Lack of feedback isn’t just frustrating for candidates; it’s also bad for business. Our research shows that 43% of all candidates consistently underrate their technical interview performance, and 25% of all candidates consistently think they failed when they actually passed.
Why do these numbers matter? Because giving instant feedback to successful candidates can do wonders for increasing your close rate.
Giving feedback will not only make candidates you want today more likely to join your team, but it’s also crucial to hiring the people you might want down the road.
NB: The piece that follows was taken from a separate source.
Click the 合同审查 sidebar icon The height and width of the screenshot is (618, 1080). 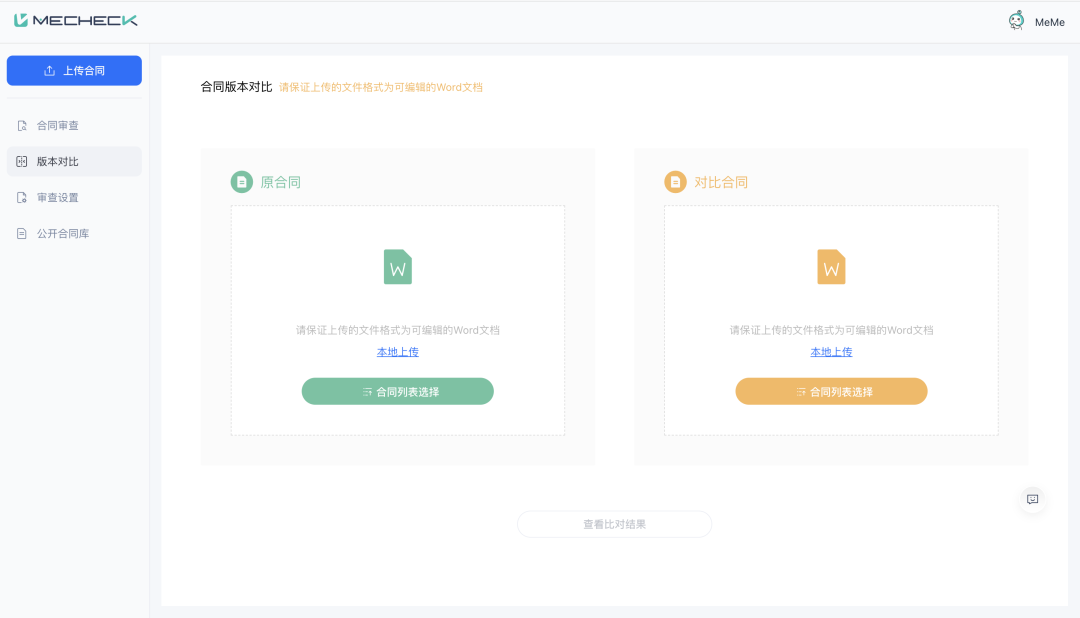pyautogui.click(x=22, y=126)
Technical interview outcomes are erratic, and according to our data, only about 25% of candidates perform consistently from interview to interview.
This means a candidate you reject today might be someone you want to hire in 6 months.
But won’t we get sued?
I surveyed founders, hiring managers, recruiters and labor lawyers to understand why anyone who’s ever gone through interviewer training has been told in no uncertain terms to not give feedback.
The main reason: Companies are scared of being sued.
As it turns out, literally zero companies (at least in the U.S.) have ever been sued by an engineer who received constructive post-interview feedback.
People don’t get defensive because they failed — it’s because they don’t understand why and feel powerless.
A lot of cases are settled out of court, which makes that data much harder to get, but given what we know, the odds of being sued after giving useful feedback are extremely low.
What about candidates getting defensive?
For every interviewer on our platform, we track two key metrics: candidate experience and interviewer calibration.
The candidate experience score is a measure of how likely someone is to return after talking to a given interviewer. The interviewer calibration score tells us whether a given interviewer is too strict or too lenient, based on how well their candidates do in subsequent, real interviews. If someone continually gives good scores to candidates who fail real interviews, they’re too lenient, and vice versa.
When you put these scores together, you can reason about the value of delivering honest feedback. Below is a graph of the average candidate experience score as a function of interviewer accuracy, representing data from over 1,000 distinct interviewers (comprising about 100,000 interviews):
The candidate experience score peaks right at the point where interviewers are neither too strict nor too lenient, but are, in Goldilocks terms, “just right.” It drops off pretty dramatically on either side after that.